The Labyrinth had revealed itself as the next stage of existence, a form of life so far beyond human civilization that comparison was meaningless. Those who entered its passages were not conquered or enslaved - they were transformed into something new, something that could participate in patterns of existence that surface dwellers could barely imagine.


The Darkness Spreads

As the 3100th year of the Era approached, the Labyrinth had grown from hidden passages into a continental presence that rivaled the surface world in scope and far exceeded it in coherence of purpose. The vast maze beneath the earth pulsed with activity as thousands of former surface dwellers found new purpose in serving its incomprehensible design.

The surface world, meanwhile, continued to fragment and decline, its remaining populations scattered among settlements that had lost most of their capable members to the Labyrinth’s embrace. The steady transformation of humans into something beyond human created a cycle where surface life became increasingly irrelevant, driving even more people to seek the Labyrinth’s guidance.

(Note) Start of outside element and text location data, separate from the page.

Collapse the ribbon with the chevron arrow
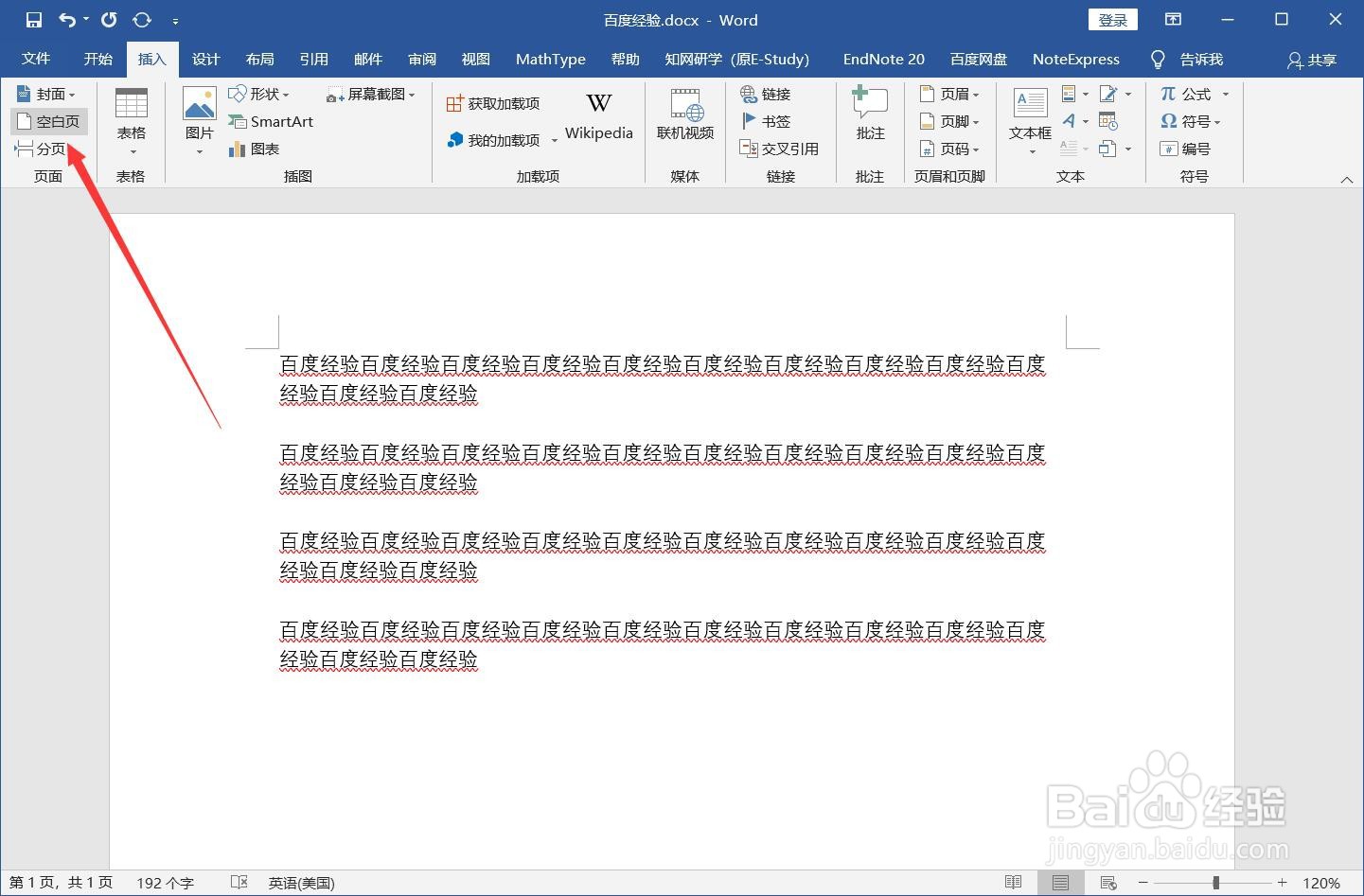Image resolution: width=1364 pixels, height=896 pixels. click(1347, 178)
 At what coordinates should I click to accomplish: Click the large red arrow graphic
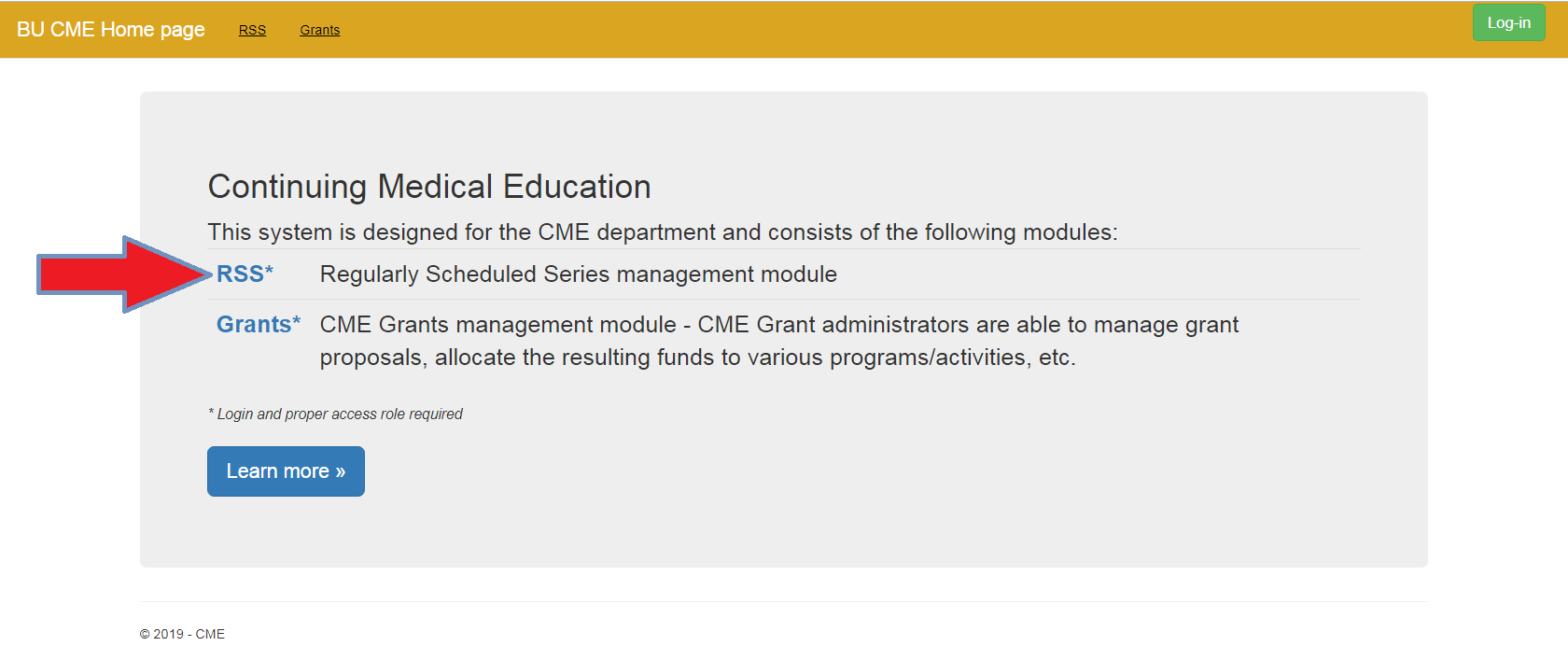[x=125, y=274]
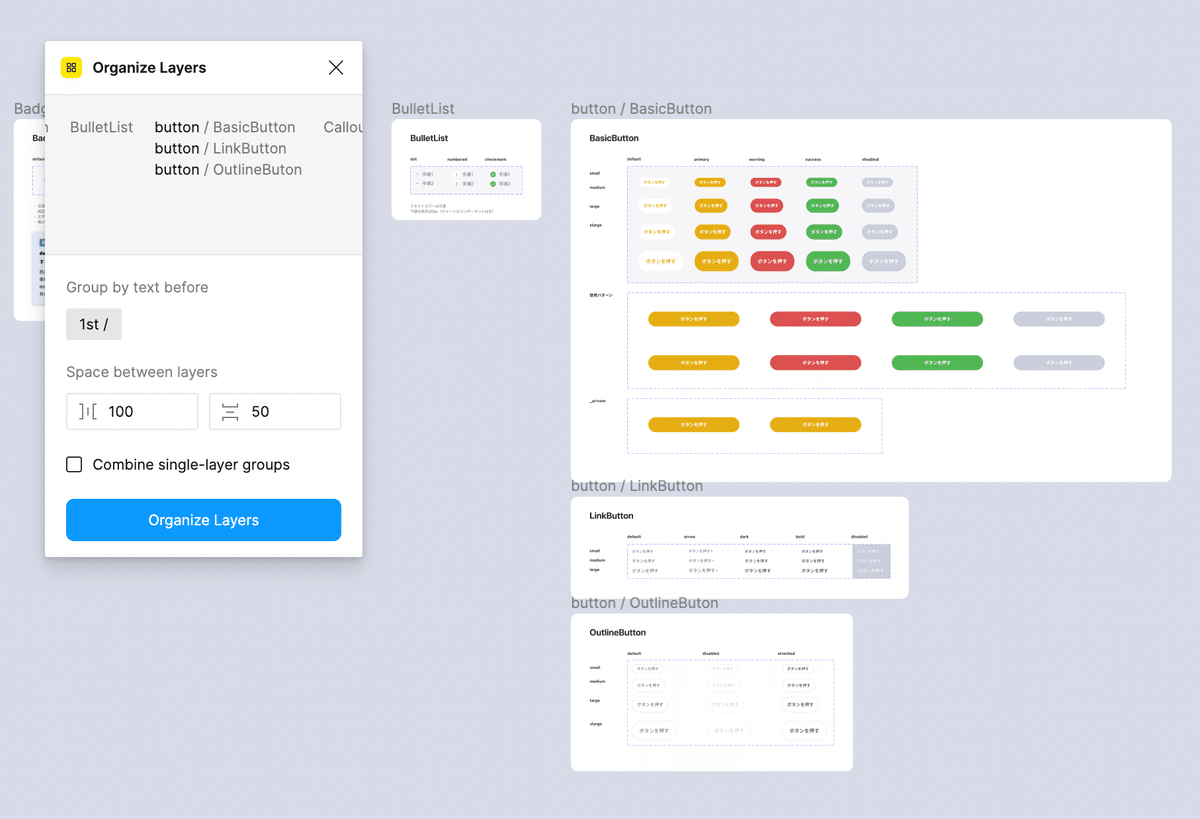Click the yellow Organize Layers plugin icon
Image resolution: width=1200 pixels, height=819 pixels.
click(71, 67)
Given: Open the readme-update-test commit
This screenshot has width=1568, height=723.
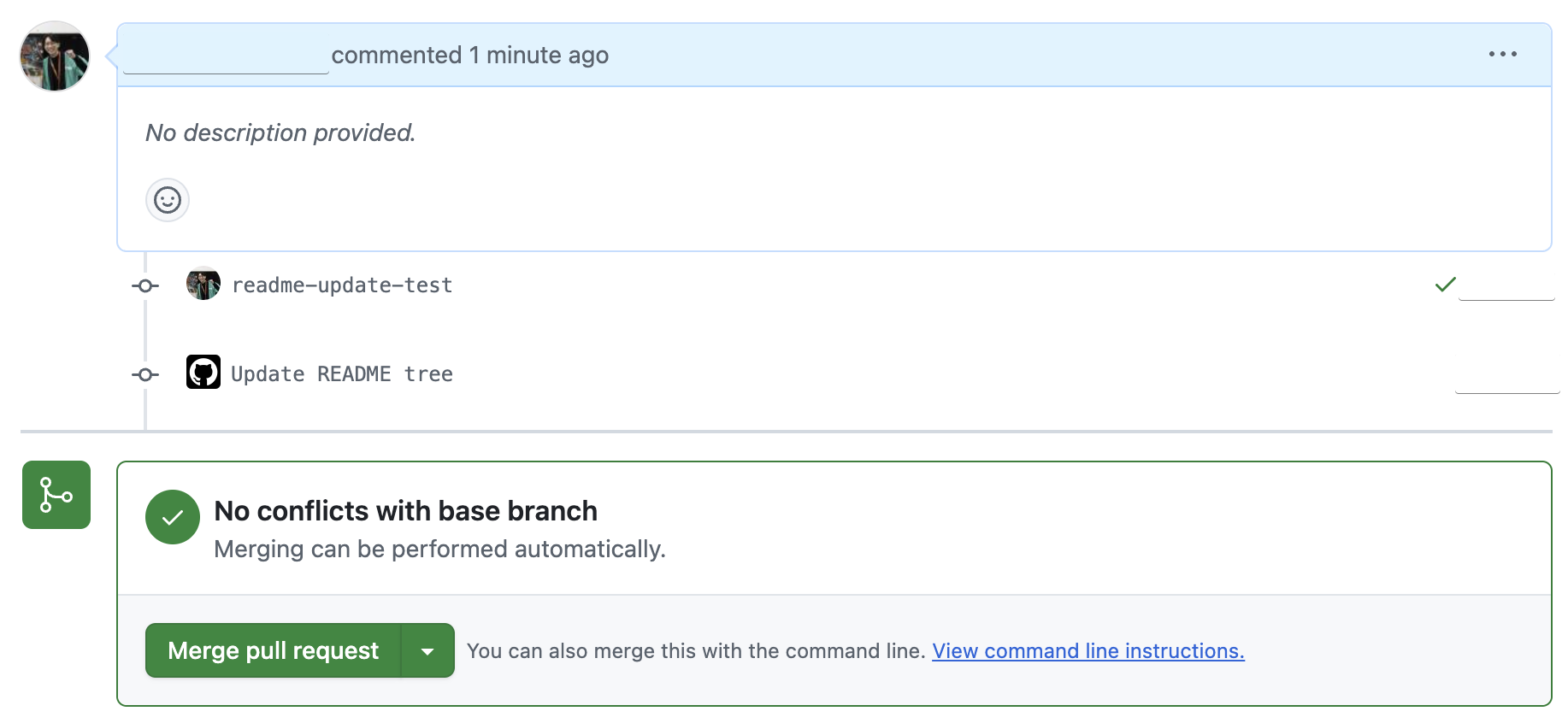Looking at the screenshot, I should click(342, 285).
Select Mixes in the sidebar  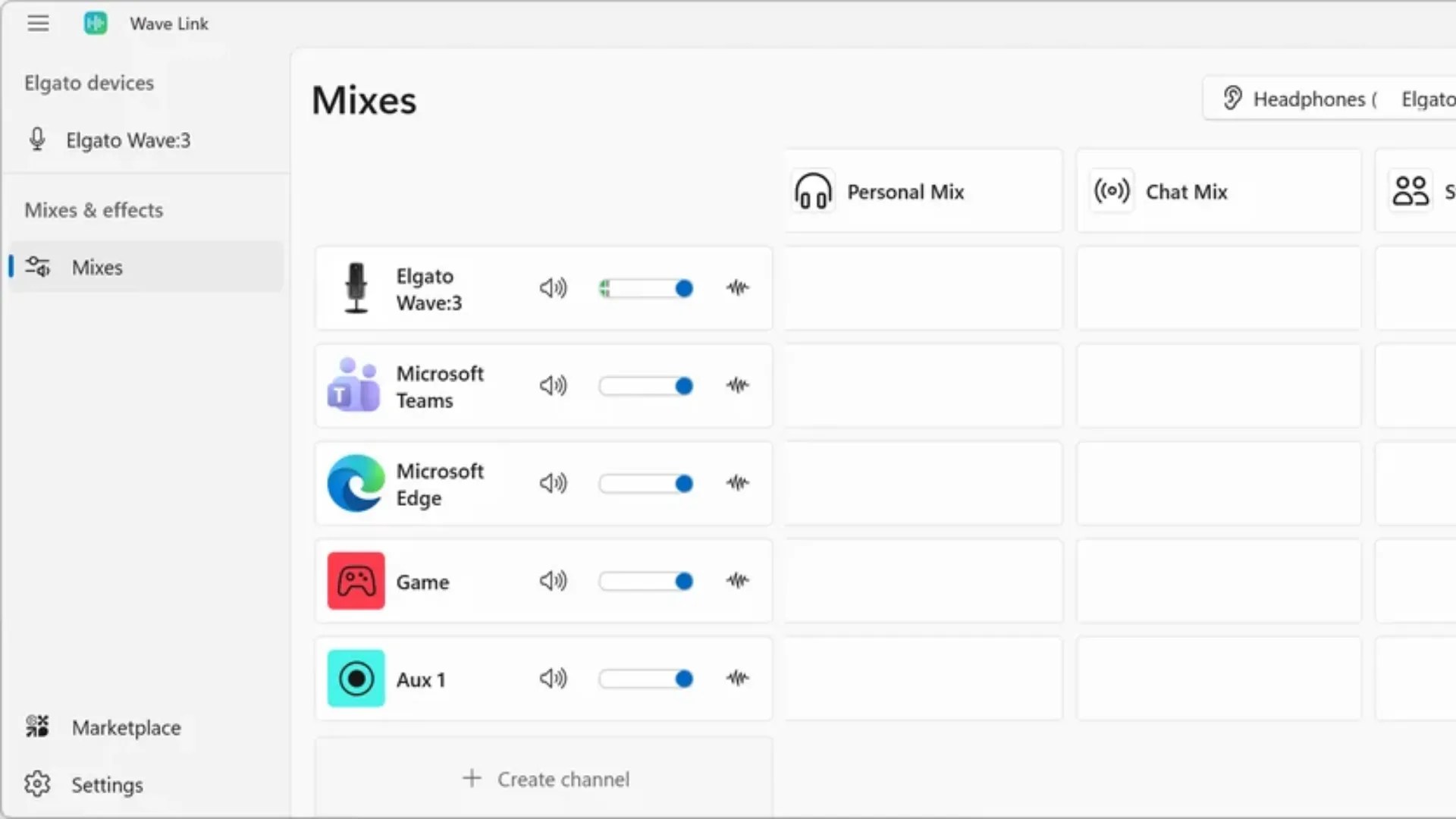[97, 268]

Zoroth’s strategy had proved more effective than direct conquest could ever have been. Rather than ruling over unwilling subjects, he had become the guiding intelligence of a vast organism that transformed visitors into willing participants in its grand design. Rather than imposing his will through force, he had created a form of existence so compelling that those who experienced it could never again be satisfied with the crude limitations of surface civilization.

The whispers that had once been subtle suggestions were now the Labyrinth’s own voice, speaking through its living architecture to guide the movements of those within its passages. The darkness that had once lurked at the edges of human civilization had revealed itself as a new form of light - not the simple illumination that revealed what already existed, but the transformative radiance that showed what could be.

Zoroth, the Hollow Prince prepared for the next phase of his plan from the heart of his living maze, secure in the knowledge that when the time came for direct action, he would not be leading armies against enemies but guiding the evolution of a species ready to transcend the limitations that had once defined them. The surface world was no longer a target to be conquered but a larval stage to be outgrown, a childhood to be left behind by those ready to embrace a more complex form of existence.

The Labyrinth had done its work of transformation. Soon, it would be time to complete the metamorphosis of an entire world.